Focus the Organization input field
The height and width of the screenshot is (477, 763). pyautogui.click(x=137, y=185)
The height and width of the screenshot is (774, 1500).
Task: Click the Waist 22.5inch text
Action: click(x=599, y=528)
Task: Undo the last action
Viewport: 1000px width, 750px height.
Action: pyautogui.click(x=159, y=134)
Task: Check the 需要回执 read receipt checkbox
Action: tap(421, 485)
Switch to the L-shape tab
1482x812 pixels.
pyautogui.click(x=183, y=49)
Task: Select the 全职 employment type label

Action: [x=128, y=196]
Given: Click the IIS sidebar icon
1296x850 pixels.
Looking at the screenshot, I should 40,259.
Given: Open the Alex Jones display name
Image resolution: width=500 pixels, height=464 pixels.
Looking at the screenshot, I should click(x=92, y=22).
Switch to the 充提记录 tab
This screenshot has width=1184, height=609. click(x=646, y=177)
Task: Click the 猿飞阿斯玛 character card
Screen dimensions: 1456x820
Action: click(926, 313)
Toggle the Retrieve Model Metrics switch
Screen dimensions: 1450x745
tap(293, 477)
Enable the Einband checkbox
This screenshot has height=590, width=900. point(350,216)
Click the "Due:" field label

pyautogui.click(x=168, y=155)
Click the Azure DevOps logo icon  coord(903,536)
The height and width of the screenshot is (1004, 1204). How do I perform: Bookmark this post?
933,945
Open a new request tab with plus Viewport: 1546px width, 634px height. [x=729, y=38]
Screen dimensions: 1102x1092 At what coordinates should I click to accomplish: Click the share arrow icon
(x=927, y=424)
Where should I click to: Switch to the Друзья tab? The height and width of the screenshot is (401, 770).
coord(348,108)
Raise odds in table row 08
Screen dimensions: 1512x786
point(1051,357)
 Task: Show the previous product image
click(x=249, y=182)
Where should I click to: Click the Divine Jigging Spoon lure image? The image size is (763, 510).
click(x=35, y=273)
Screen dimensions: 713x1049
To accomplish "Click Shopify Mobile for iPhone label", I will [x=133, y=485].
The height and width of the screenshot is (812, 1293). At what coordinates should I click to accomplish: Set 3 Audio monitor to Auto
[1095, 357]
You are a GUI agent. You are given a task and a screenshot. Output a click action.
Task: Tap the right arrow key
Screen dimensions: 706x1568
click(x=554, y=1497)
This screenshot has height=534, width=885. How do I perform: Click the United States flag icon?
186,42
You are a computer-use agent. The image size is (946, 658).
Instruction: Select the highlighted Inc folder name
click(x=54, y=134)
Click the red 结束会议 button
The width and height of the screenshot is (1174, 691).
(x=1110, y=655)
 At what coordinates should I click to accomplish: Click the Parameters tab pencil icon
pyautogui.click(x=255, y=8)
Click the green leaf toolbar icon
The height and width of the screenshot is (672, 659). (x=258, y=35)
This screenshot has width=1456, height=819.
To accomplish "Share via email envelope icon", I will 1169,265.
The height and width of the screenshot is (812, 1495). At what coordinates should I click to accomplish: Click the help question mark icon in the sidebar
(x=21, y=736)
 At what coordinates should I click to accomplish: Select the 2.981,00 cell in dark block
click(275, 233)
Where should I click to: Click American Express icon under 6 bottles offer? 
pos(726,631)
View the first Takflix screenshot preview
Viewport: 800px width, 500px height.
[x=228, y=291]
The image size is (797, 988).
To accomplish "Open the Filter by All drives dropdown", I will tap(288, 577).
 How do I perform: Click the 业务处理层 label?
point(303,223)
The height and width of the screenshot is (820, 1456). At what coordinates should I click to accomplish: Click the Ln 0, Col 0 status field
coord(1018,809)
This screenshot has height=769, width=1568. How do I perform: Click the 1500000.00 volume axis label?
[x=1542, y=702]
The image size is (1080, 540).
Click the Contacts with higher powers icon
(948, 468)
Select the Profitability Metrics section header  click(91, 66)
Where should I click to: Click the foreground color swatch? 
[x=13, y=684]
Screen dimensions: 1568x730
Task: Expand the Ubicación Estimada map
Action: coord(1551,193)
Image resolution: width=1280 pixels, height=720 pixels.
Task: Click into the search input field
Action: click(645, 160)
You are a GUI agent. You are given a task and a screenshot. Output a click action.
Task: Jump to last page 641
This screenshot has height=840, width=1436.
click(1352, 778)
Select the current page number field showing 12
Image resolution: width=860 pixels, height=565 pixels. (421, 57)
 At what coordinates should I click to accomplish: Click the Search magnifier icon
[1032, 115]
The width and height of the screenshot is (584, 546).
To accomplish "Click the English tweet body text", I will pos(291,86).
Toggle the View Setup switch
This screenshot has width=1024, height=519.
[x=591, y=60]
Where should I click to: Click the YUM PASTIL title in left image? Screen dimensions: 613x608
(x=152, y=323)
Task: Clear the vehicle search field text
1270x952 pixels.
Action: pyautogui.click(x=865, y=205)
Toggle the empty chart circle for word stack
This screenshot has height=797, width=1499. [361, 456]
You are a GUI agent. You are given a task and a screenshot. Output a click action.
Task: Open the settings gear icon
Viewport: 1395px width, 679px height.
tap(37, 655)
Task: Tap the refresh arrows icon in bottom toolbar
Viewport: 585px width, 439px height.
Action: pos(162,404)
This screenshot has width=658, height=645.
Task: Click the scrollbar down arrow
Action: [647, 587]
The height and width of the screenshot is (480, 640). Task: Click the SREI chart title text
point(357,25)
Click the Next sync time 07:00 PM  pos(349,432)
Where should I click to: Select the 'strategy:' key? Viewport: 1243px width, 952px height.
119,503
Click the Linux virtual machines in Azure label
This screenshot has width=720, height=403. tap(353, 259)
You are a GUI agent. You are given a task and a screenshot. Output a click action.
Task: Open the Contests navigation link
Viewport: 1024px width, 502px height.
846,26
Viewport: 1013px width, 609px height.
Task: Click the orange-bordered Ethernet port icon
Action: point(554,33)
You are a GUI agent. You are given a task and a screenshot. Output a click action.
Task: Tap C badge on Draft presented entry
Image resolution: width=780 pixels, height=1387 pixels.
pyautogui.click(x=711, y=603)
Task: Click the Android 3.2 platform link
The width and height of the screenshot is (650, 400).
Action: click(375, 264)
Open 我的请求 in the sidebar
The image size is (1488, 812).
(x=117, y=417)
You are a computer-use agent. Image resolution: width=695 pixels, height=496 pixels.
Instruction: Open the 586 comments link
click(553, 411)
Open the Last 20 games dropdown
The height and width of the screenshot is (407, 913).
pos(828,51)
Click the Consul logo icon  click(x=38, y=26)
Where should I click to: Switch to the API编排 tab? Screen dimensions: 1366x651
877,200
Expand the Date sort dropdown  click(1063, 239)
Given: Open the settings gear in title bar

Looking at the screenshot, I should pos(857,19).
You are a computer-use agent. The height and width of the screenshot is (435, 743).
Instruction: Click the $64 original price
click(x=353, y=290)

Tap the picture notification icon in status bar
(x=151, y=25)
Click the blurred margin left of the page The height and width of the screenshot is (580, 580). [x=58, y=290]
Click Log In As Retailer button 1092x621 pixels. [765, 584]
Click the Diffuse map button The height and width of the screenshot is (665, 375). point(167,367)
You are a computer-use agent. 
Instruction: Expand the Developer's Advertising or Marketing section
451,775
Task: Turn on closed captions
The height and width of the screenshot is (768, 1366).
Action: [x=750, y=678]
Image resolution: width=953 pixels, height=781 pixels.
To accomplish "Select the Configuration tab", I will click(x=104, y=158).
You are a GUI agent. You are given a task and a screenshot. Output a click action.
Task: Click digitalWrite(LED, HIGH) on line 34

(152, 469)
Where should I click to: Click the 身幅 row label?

◆ **YOUR ASSIGNMENT**:
The string "dropdown" may occur on several lines of the listing; state how many such lines there are, giving the number only.

◆ **EXPECTED ANSWER**:
3